Thursday, 10 December 2009

How to install Slackware 13.0 on a emachines e525 using an internet connection and a USB memory device

Download a DVD image. Get the 64-bit version. I got the 32-bit version, but it didn't work completely right.

Repartition the hard drive. I used the GParted image on a USB stick, which you can boot by editing the BIOS settings. However - this is important - do not actually use the "gparted" program once booted up. Use the instructions in /root/resize-windows.txt - but with an important difference! Make sure you change the units first in fdisk, otherwise you get rounding errors! This happened to me but thankfully I had copied the partition table information down on a piece of paper beforehand.

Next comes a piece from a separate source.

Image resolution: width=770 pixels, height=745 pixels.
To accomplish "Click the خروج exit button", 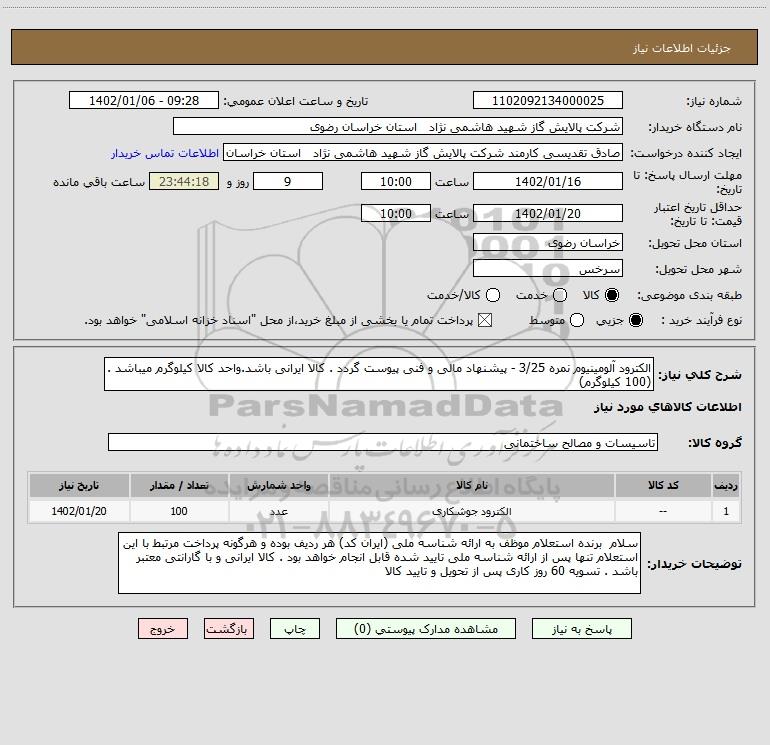I will pyautogui.click(x=163, y=630).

Now go back to Windows. You need to extract the contents of the Slackware DVD image to a folder on your Windows partition, and make a Slackware USB image using the "usbboot.img" file, as described in the "usb-and-pxe-installers" directory. Reboot to the USB device, and proceed with the installation as normal.

When putting the images onto the USB stick (once each for GParted and Slackware), the following programs may be useful: unetbootin, WinImage.

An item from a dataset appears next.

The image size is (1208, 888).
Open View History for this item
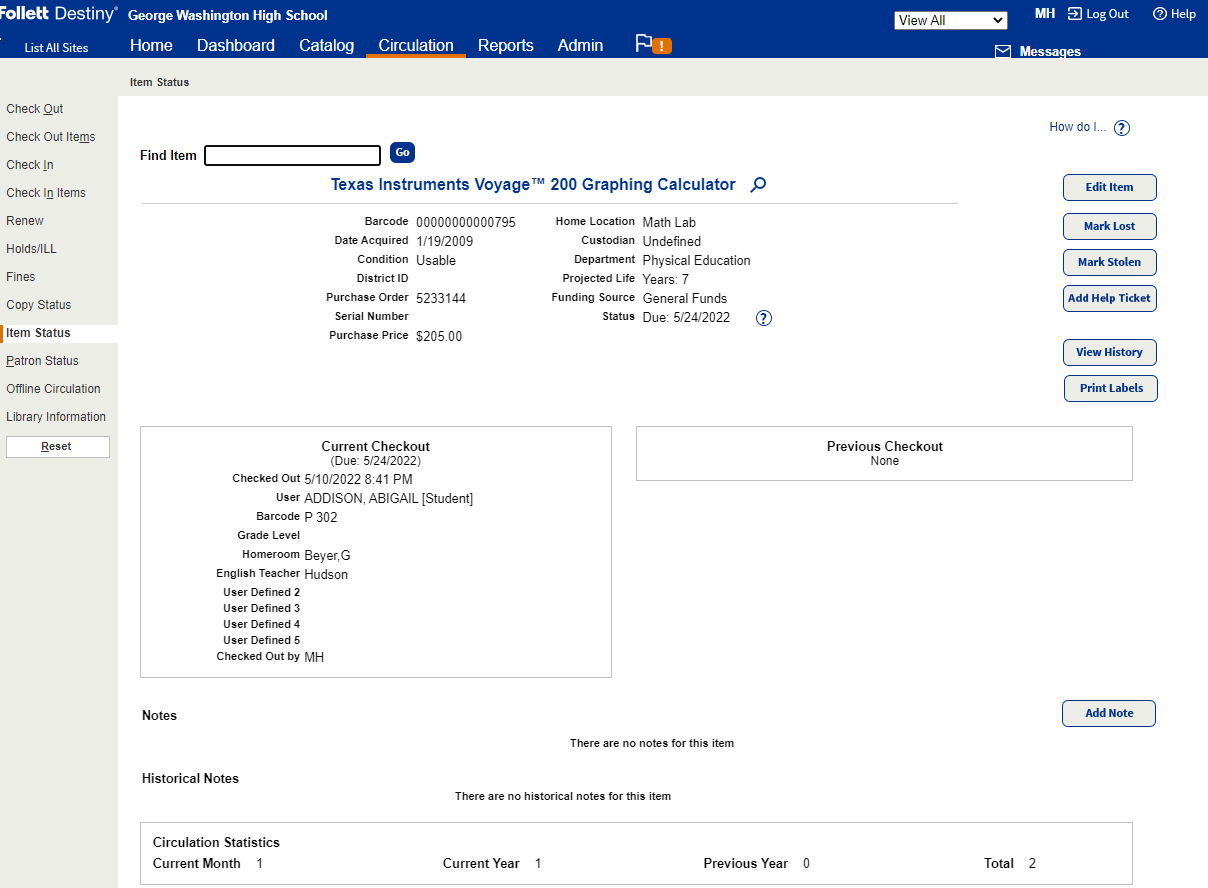[1109, 352]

If you got the 32-bit image, you may have a problem. I have explained how to fix this problem here:
I have successfully installed the Slackware 13.0 32-bit DVD distribution on my computer. Like the others above, I found that it hung on the fc-cache screen; however, it is not the font script which is crashing it, but a later script. To install you can run "setup" and the first time it goes onto the configuaration part automatically, and then crashes. Then reboot your computer (which for me required holding the power button in for 5 seconds). After rebooting the slackware installer medium, do "mount /dev/[your target partition here] /mnt", and then do "chmod -x /mnt/var/log/install/setup.80.makebootdisk" - this is the script which is crashing the computer, which is supposed to ask you if you want to make a USB boot disk. Re-run "setup" and go straight to the "Configure" option (or if that doesn't work, you can do a simple "A series" install to get through the installer quicker.)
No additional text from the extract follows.